Let’s get back on the train and continue the journey westward in my Navy days. Or maybe we hadn’t actually got on the train, when I left off writing about it. We were leaving New York, headed for Chicago, en route to California, two Pullman train cars of Waves just out of Boot, in the charge of a few of us who had just graduated from Specialist (S) school supervising them, and with one Chief Petty Officer responsible for all. Everyone was so well behaved and excited about going to California that I don’t think that Petty Officer even had to get out of her seat to supervise anything.

In Chicago we left the train, spent some time at the YWCA, where we had showers. We ate a meal somewhere, but I don’t recall where. After eight hours in the Windy City▬and it lived up to its nickname▬we boarded the train again and went on our way. With one girl missing!

The train left without her. I thought it was perhaps a planned desertion, for it was so foolish not to stick with the group when “ashore.” However, she managed to catch up on another train and rejoined us at some scheduled stop. I don’t recall any more of that story, if I ever knew anything more, and never saw her again after reaching our destination. But what a risk to take.

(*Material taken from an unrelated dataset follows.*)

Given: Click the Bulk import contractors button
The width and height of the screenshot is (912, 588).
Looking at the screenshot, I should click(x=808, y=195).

We had an interesting stop at Albuquerque, where some American Indians met the train with their displays of turquoise and silver jewelry spread out on canvas or blankets. Some girls bought pieces of it, but we could not wear jewelry with our uniforms. Or perfume, for that matter. After about thirty minutes, we boarded the train once more.

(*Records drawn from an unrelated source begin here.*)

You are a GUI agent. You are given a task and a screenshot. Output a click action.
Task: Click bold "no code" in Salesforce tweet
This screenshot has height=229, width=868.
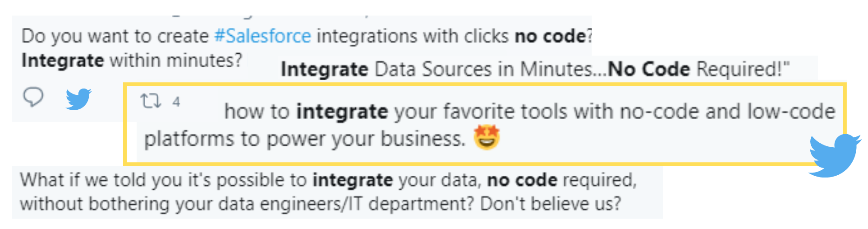click(x=550, y=36)
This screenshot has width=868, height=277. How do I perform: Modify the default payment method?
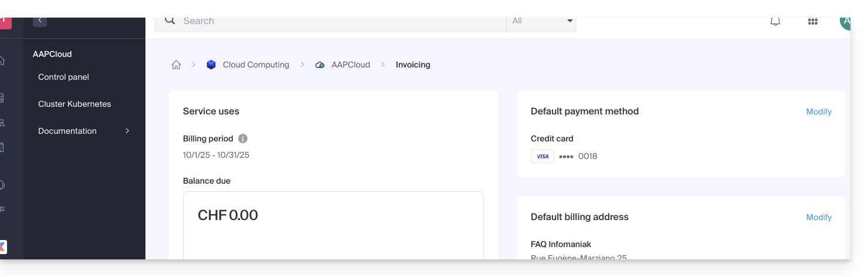click(x=819, y=112)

Our next stop was at Barstow, California, where the two cars separated. One headed farther south to San Diego, and mine went north to Oakland, across the bay from San Francisco. To be continued.

Wednesday, June 2, 2010

“Unto the Least of These”

The other day, when I was listing the travels of my children and grandchildren, I forgot one important trip. (I think that’s the only one I forgot.) But Rob and Melissa had a week or two in a Latin American country for their church, helping the group build a church, or something like that. Melissa, I think, worked in the food department. The secret for the success of such an endeavor is organization. With good planning, much can be accomplished in a week. I was and am very proud of this grandson and his wife for taking part in this program.

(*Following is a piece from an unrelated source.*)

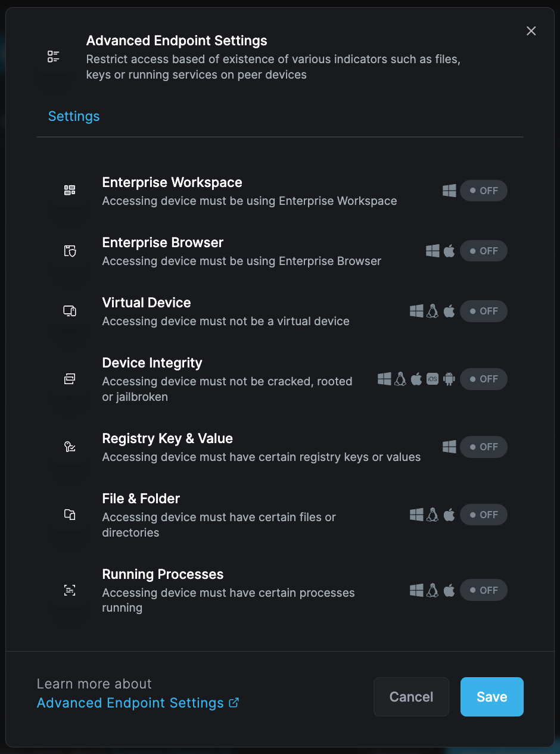Select the Settings tab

Many churches engage in this type of activity and other groups too. One of the most remarkable, in my opinion, is Samaritan’s Purse, headed by Franklin Graham. It goes where disasters strike, supplying sleeping tents, blankets, little cooking stoves, drinking water, and the like, as well as clothing and food. But in the process, Graham says one of their chief concerns is to show love for the disaster victims, especially the love of God for each individual in every country. I believe Samaritan’s Purse is now connected with the American Bible Society, an old organization which some of our founding fathers had a hand in establishing. ABS has Bibles printed in as many languages as possible, depending on funds available.

Another group doing similar work is Medical Teams International, based in Portland, Oregon. And that reminds me of an additional traveler in the family, though distant. A nephew-in-law of my late husband, Dr. Ken Magee, has made several trips to other countries with a medical team, to Iraq, to Afghanistan twice, I believe, and to one in Africa, a village at the edge of the jungle. He writes about this work in his retirement. He probably never heard of a blog in those days (most of us hadn’t, or perhaps none had), but a blog would have been idealif one had the energy after doing the work one wrote about. Dr. Ken now does hospice work. I am also proud of this family member and his wife Jo.

I recommend the three charities mentioned here. They will spend your donations wisely.